DATA FOR REVIEW:
==========

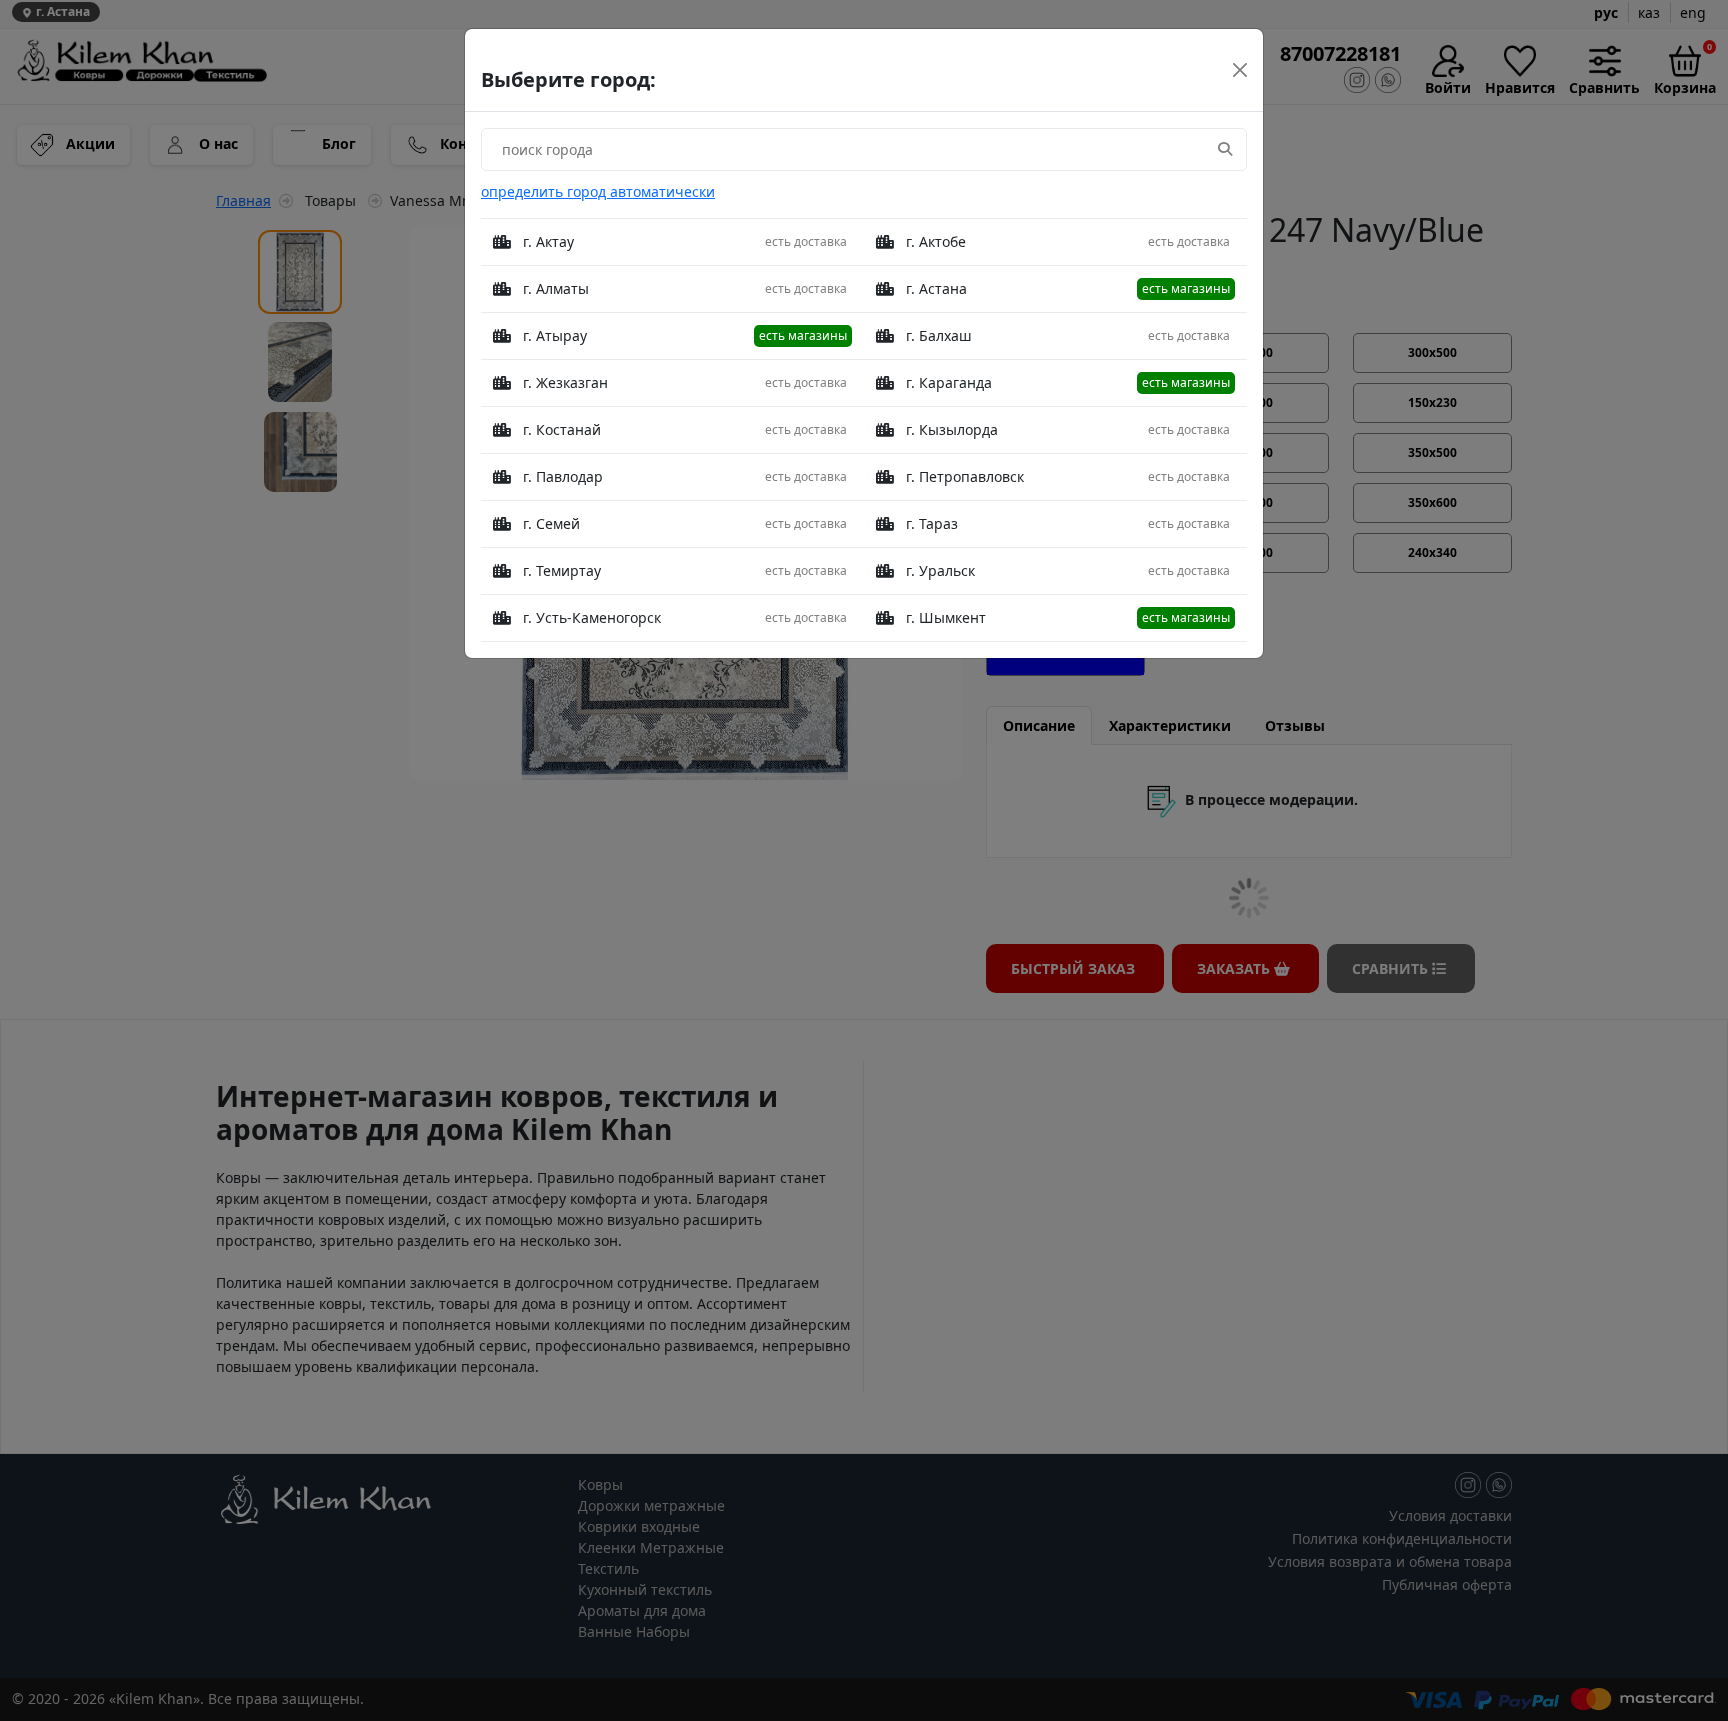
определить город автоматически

==========

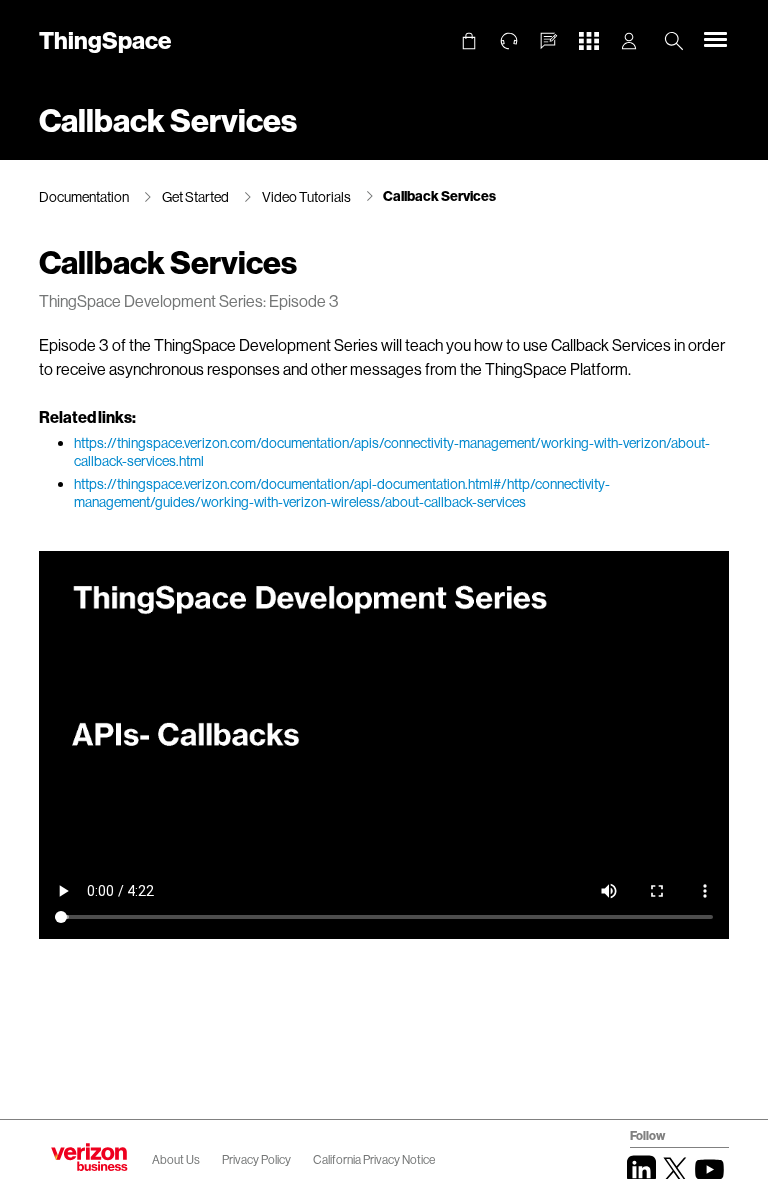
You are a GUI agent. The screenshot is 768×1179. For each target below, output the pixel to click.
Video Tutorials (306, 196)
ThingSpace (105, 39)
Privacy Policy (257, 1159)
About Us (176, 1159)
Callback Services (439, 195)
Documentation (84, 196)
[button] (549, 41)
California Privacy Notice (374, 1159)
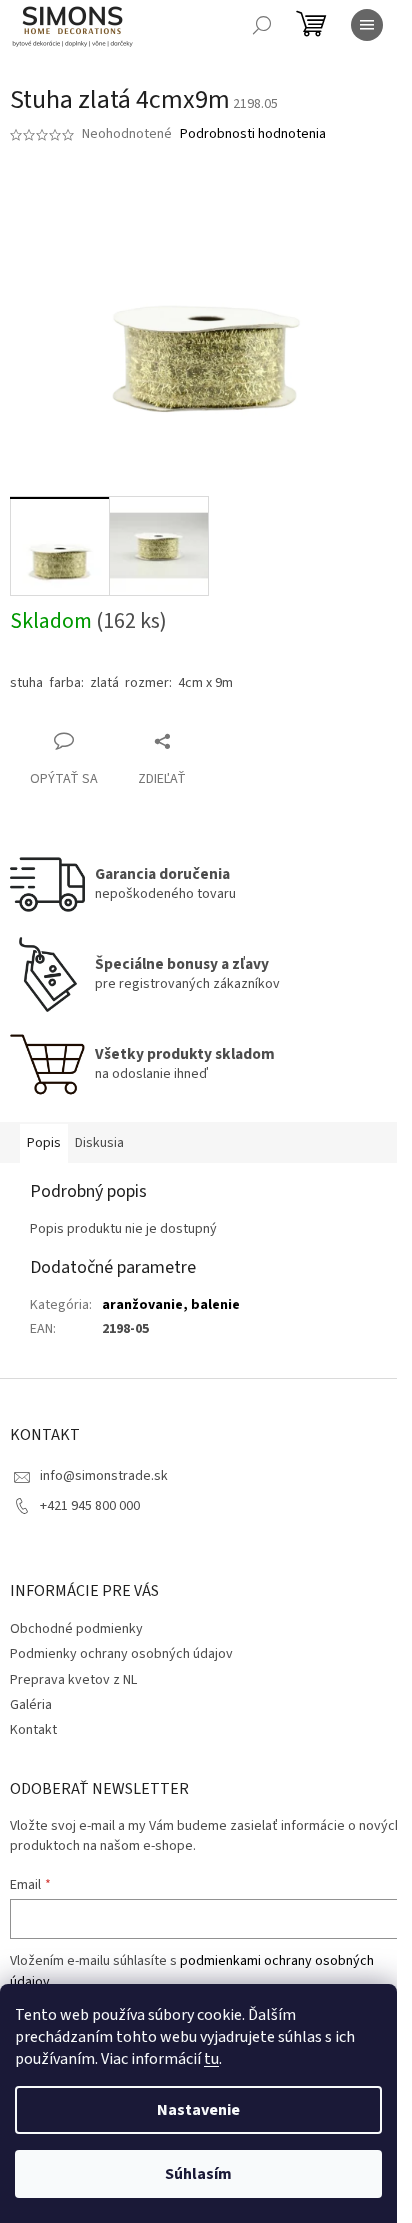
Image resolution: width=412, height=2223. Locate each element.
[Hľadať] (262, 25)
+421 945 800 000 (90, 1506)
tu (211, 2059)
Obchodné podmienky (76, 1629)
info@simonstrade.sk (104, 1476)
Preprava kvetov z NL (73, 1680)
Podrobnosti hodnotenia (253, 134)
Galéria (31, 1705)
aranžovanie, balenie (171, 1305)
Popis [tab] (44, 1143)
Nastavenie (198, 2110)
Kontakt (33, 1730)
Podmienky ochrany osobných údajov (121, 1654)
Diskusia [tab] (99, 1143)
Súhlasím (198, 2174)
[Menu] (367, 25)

==========

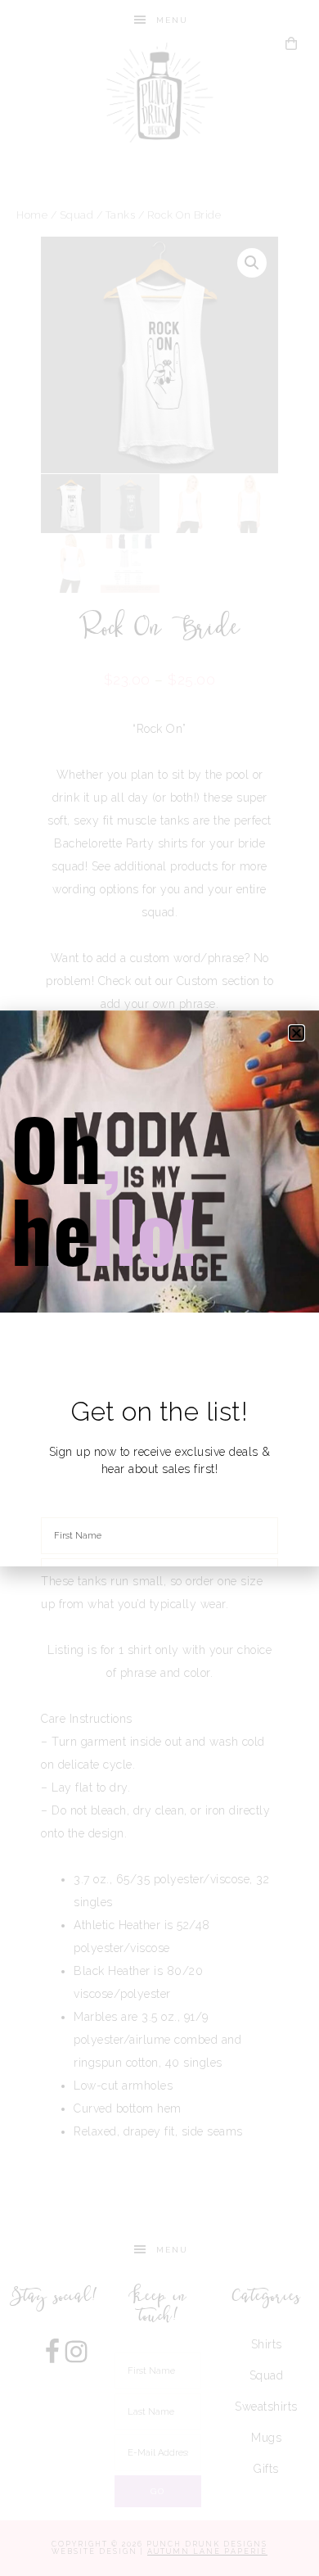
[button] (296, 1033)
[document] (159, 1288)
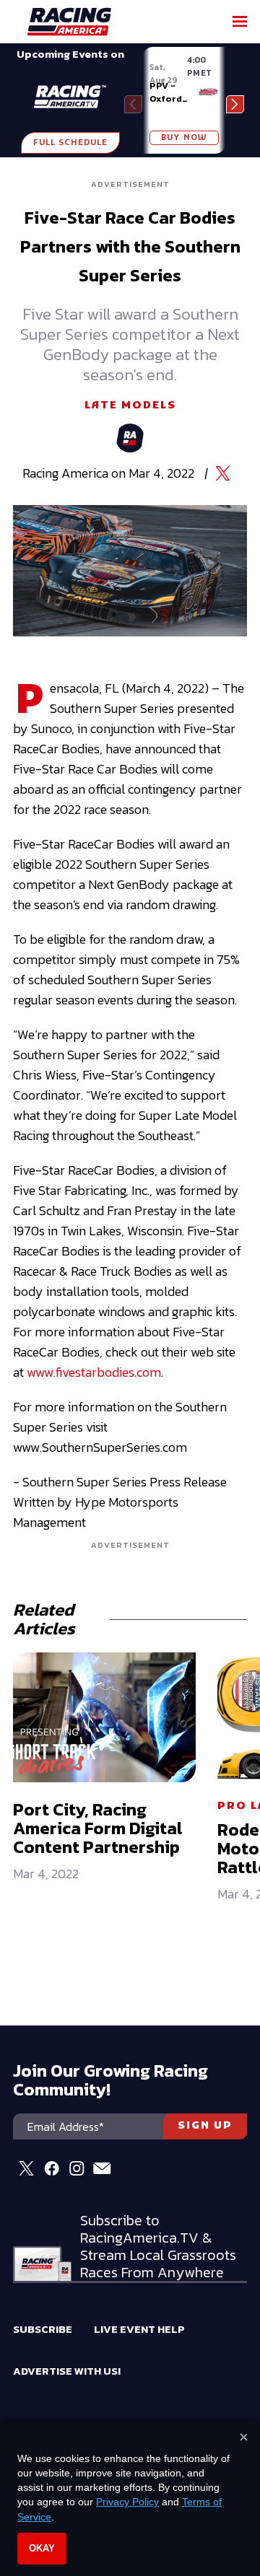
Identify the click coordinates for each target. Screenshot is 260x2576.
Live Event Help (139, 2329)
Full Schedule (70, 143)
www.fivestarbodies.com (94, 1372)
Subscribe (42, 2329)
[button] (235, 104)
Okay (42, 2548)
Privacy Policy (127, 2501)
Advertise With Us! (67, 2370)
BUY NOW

==========

WORK TASK:
Your answer should consist of the lines from the line with "Obchodné podmienky (76, 1629)" to the line with "[Menu] (367, 25)" above, repeated exactly, both ends included.

ANSWER TO THE EXERCISE:
Obchodné podmienky (76, 1629)
info@simonstrade.sk (104, 1476)
Preprava kvetov z NL (73, 1680)
Podrobnosti hodnotenia (253, 134)
Galéria (31, 1705)
aranžovanie, balenie (171, 1305)
Popis [tab] (44, 1143)
Nastavenie (198, 2110)
Kontakt (33, 1730)
Podmienky ochrany osobných údajov (121, 1654)
Diskusia [tab] (99, 1143)
Súhlasím (198, 2174)
[Menu] (367, 25)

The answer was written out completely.